LITTLE PEOPLE: LEGENDS OF THE NORTH
2002
Twenty-five years ago, Prof. Peter H. Beighton, our association’s geneticist, presented a paper reminding us that more than 2 000 genetic diseases and disorders have been identified. Many of the conditions are apparently confined to one particular geographical locality or ethnic group. A large proportion of genetic diseases and disorders has skeletal manifestations. The Little People of South Africa (Association of Persons with Restricted Growth) have needed advice about the management of orthopaedic complications such as spinal problems in achondroplasia, axial deviations of the lower limbs, and in particular the possibilities of limb lengthening in disproportionate skeletal dysplasias.
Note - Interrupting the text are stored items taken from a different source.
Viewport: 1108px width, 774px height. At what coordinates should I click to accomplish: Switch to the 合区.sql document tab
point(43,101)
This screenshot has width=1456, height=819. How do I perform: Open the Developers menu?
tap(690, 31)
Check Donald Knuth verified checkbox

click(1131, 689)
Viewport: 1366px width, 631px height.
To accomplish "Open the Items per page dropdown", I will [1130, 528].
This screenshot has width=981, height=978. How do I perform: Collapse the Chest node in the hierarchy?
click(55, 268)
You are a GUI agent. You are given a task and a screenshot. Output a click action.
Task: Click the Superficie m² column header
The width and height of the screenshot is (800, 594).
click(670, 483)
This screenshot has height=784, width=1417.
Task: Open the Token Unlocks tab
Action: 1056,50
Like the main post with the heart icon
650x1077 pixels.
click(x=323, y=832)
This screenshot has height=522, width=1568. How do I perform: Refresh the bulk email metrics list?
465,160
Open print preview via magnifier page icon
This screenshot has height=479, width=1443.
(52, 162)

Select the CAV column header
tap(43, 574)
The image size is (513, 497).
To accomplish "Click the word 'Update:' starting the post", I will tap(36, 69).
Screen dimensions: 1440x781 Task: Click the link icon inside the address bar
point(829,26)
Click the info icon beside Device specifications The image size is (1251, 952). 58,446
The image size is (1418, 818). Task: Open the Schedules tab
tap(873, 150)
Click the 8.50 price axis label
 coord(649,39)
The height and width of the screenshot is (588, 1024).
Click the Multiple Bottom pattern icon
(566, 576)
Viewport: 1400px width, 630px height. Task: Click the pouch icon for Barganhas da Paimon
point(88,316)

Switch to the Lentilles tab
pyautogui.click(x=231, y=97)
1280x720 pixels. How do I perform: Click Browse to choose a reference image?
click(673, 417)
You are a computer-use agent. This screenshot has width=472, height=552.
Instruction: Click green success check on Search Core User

From the story of a young achondroplastic woman who suffered from low back pain and was offered an operation by a neurosurgeon, there stemmed a media-driven report on dwarfs in the Land of Legends near Tzaneen, an epidemiological field study on achondroplasia in the Northern Province, and a combined round table consultation between a team of orthopaedic surgeons and a pair of Pedi sangomas. In the village was an index group of three Pedi women and one man who were diagnosed with probable acrome-somelic dysplasia (Grebe), a form of achondrogenesis. The oldest woman and the man were brother and sister, and the two younger women their daughters by spouses of normal stature. While their heads and faces were normal and their spines straight, their dysmorphic features included shortness of stature (mean height 94 cm), disproportionate limb length and ligamentous laxity. The little man’s late father was also a dwarf, as was one of his eight brothers: there were thus six dwarfs in a direct line in three generations. The dwarf man and woman were both sangomas, as their father had been. None of them had low back pain, but they knew how to cure it.